Research has confirmed time and again how heavy the workload of researchers and lecturers is. Workload pressure is so high among Dutch academics that it leads to all kinds of health problems, both psychological and physical. WOinActie took this issue to the labour inspectorate last year, alongside the unions.

Several parties have manifested their intent to do something about this issue. If it were up to green party GroenLinks, for example, all universities would receive structural resources to lower workload pressure. Centre-left party D66 and animal rights party Partij voor de Dieren also hope that a bigger budget would give overburdened researchers more time and space for their work. Labour Party PvdA wants to reduce the pressure to churn out papers ("publish or perish").

Cancel the race for research funding
Parties: GroenLinks, D66, CU, PvdA, SGP, PvdD

Many academic researchers have to compete for grants from funding bodies such as the Dutch Research Council (NWO) and the European Research Council (ERC). They have to spend a lot of time writing grant applications even though their chances of success are minimal.

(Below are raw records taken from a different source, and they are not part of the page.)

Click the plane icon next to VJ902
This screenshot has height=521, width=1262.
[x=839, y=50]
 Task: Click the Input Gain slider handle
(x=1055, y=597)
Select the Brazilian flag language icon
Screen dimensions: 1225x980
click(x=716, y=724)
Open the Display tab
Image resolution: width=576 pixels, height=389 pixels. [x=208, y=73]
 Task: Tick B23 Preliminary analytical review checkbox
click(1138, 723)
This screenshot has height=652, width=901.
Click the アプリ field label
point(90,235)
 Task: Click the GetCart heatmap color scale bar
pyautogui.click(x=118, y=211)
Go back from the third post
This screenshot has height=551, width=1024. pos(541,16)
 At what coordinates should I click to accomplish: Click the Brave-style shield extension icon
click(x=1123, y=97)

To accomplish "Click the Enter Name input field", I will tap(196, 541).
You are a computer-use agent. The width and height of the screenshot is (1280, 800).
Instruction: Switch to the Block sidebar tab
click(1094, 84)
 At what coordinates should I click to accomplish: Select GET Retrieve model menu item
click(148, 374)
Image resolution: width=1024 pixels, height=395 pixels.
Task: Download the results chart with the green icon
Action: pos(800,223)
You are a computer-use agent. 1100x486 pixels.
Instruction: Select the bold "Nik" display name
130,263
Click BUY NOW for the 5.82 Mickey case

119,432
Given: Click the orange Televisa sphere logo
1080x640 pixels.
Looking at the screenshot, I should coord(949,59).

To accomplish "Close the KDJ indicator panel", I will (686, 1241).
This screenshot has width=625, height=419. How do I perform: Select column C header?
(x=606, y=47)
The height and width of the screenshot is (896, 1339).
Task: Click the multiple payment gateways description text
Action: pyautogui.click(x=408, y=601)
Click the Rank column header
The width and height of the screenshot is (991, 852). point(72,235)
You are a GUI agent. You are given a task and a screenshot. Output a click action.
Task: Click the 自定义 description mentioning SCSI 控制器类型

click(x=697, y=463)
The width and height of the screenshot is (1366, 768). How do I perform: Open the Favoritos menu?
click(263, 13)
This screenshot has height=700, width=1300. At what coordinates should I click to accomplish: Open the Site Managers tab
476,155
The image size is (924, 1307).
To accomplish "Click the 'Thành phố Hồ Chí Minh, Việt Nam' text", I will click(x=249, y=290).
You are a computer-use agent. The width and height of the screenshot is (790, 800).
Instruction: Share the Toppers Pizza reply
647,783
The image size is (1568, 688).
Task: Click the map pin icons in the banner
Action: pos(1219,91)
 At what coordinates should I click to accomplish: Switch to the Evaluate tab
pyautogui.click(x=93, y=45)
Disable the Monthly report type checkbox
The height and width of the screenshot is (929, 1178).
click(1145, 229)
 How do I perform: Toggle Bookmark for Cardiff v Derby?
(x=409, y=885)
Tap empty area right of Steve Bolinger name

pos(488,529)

GroenLinks would like to do away with this "excessive competition". If it were up to D66, they would also bring an end to the "futile application circus", which they would hope to achieve by increasing budgets and instituting "streamlined, more efficient application procedures".

The Christian parties ChristenUnie and SGP want to do something about low success rates. The SGP feels that there are too many research agendas and grant programmes in general. Applicants need "greater clarity".

Independent research
Parties: GroenLinks, SP, SGP, PvdD

Academic researchers are sometimes financially supported by private companies or non-profit organisations. The Royal Netherlands Academy of Arts and Sciences (KNAW) has warned in the past that this kind of external financing can lead to “undesirable levels of influence”.

That is why several parties emphasise the importance of independent research in their manifestos: private companies should not exert too much influence in how research funding is awarded, neither should they be involved in the results of academic research.

The socialist party (SP) would like to set up an independent fund that would allow private companies to requisition research projects while keeping an arm's length from the actual researchers. The PvdD wants to see "stricter requirements for independent research" when creating special chairs that are funded by private companies and foundations.

More permanent faculty
Parties: SP, D66

For unions and activists, the high percentage of temporary appointments at universities is a recurrent complaint. Many teachers and researchers have a termination date in their contracts. The Socialist Party thinks this has to change. D66 agrees, highlighting the situation of young researchers (postdocs).

Unfettered academic research
Parties: D66, CU, SGP, CDA

Academic research has lost its balance – that was the conclusion of a report by a KNAW committee led by Utrecht University professor Bert Weckhuysen last year. Currently, strategic and thematic research projects are soaking up the NWO budget, leaving little over for free and unfettered research arising from intellectual curiosity.

There ought to be enough funding available for the latter category too, a number of parties believe. The SGP writes that research "conducted freely and independently" deserves more attention.

The Christian democratic party CDA proposes giving young researchers and faculty members "their own work capital", which they would be free to spend on non-goal oriented research. This idea is also strongly reminiscent of the Weckhuysen committee study, which advocated the creation of a "rolling grant fund” that researchers would be able to access without having to compete with each other.

Wait and see
There's certainly a wealth of great proposals, but we have to wait and see what is left after the new cabinet formation -- and then there's still the question of where the hundreds of millions of euros for all these ideas will come from. Should the Netherlands raise its taxes? Increase tuition fees? We’re all sitting on the edge of our seats.